In fact, the Star Destroyer shot lasts just thirteen seconds—less than half the length of a TV ad. But by the end of those thirteen seconds, the film has effectively established just how powerful and evil the Empire is, and just how overmatched the rebels are. (The best sight gag of the Family Guy Star Wars spoof “Blue Harvest” imagined the Star Destroyer as the SUV of space, placing a giant “BUSH/CHENEY” sticker on its rear.)

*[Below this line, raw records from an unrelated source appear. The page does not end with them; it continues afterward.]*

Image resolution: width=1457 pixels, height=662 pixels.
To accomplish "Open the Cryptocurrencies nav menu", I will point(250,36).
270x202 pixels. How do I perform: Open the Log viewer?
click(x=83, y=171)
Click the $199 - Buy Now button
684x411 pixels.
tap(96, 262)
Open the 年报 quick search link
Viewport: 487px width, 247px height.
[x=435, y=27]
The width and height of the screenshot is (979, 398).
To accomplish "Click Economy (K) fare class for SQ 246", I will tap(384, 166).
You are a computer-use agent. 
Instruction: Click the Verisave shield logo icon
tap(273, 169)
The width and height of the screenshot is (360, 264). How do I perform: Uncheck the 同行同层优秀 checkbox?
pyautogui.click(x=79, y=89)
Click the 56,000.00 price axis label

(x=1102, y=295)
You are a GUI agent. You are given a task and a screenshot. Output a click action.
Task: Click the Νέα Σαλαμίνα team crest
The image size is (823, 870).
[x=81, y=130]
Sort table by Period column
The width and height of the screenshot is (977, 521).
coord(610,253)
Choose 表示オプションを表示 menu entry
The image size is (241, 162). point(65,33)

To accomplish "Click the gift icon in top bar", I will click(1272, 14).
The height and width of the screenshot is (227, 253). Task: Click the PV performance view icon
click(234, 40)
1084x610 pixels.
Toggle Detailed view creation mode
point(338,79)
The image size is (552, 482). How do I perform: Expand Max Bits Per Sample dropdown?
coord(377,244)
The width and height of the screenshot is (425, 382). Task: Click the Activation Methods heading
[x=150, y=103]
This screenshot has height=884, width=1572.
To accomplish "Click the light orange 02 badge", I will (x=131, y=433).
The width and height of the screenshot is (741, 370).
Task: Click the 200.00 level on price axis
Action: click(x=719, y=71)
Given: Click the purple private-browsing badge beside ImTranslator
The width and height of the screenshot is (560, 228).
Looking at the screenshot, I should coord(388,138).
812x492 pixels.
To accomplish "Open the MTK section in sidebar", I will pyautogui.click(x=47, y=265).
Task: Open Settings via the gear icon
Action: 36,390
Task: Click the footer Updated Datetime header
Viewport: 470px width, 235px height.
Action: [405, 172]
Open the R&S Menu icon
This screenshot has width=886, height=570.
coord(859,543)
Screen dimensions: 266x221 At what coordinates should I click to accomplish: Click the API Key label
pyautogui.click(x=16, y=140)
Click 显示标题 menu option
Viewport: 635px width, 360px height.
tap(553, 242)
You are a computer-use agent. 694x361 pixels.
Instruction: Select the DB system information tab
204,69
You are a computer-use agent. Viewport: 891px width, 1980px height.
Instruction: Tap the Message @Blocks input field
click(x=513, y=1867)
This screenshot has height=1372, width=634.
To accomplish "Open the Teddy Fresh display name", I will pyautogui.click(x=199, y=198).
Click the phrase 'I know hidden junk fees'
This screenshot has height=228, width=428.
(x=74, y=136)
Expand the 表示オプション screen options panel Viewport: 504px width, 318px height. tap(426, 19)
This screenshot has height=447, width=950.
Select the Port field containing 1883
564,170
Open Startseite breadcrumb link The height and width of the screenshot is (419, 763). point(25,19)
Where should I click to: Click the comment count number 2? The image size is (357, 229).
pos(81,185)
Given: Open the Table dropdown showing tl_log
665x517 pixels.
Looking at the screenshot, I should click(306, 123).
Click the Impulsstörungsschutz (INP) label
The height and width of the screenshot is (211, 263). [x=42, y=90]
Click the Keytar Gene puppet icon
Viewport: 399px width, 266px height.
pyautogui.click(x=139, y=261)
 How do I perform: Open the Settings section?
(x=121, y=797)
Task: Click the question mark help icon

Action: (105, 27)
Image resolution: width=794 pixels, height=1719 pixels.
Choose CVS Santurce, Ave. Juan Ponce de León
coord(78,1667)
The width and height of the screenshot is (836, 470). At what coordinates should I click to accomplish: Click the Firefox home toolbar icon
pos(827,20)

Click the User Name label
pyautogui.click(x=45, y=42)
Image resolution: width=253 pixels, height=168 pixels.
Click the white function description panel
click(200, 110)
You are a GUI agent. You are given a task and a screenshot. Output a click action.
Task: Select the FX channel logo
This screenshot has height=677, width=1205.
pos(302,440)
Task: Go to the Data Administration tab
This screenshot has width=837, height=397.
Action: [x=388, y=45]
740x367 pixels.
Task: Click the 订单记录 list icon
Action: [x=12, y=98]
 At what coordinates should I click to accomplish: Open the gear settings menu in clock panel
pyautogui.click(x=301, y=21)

ILM recognized that this was by far the most important shot of the film and the greatest possible test of its computer-controlled, jury-rigged Dykstraflex camera. If it went wrong, if the Star Destroyer was seen to wobble even slightly, the illusion would be broken, and the audience’s suspension of disbelief ruined, possibly for the duration of the film. Like much of Star Wars, this special effects shot teetered on the brink between genius and laughingstock. “We had seven or eight hypotheses that had to prove right in order for all that stuff to work,” Dykstra said of the Dykstraflex. Which is one of the reasons why only one shot was in the can when Lucas visited ILM after the shoot and had his near heart attack: the fledgling company had been spending all its time and money on research and development, learning how to program motors by pushing the right sequence of buttons.
The Tantive IV was the last model to be completed by ILM, meaning the first ship on screen in the movie is also its most professional looking. In real life, the model was six feet—twice the size of the supposedly giant Star Destroyer following it. Lucas wanted to build a much larger destroyer to match. ILM convinced him that there wasn’t time and he didn’t need to—optics and the Dykstraflex would take care of it. Still, they spent a couple of weeks adding detailing to the Destroyer to please the Creator.
ILM first cameraman Richard Edlund admitted losing sleep over the thought of someone in the audience standing up and shouting “model!”—but instead, the audience at the Coronet cheered. It was a scene repeated around the world, absolutely unprecedented: people driven to cheering for a thirteen-second special effects shot. In Champaign, Illinois, a physics PhD student named Timothy Zahn would become a lifelong fan—and later, the world’s most celebrated Star Wars author—because of this moment. In Los Angeles, a twenty-two-year-old truck driver who had been dreaming of exactly this kind of spaceship model would be so angered by the movie, so consumed by the question of how Lucas did it, that he would quit his job and enter the film industry full time. His name was James Cameron, and he would go on to direct two special effects–rich movies that beat Star Wars at the box office: Titanic and Avatar.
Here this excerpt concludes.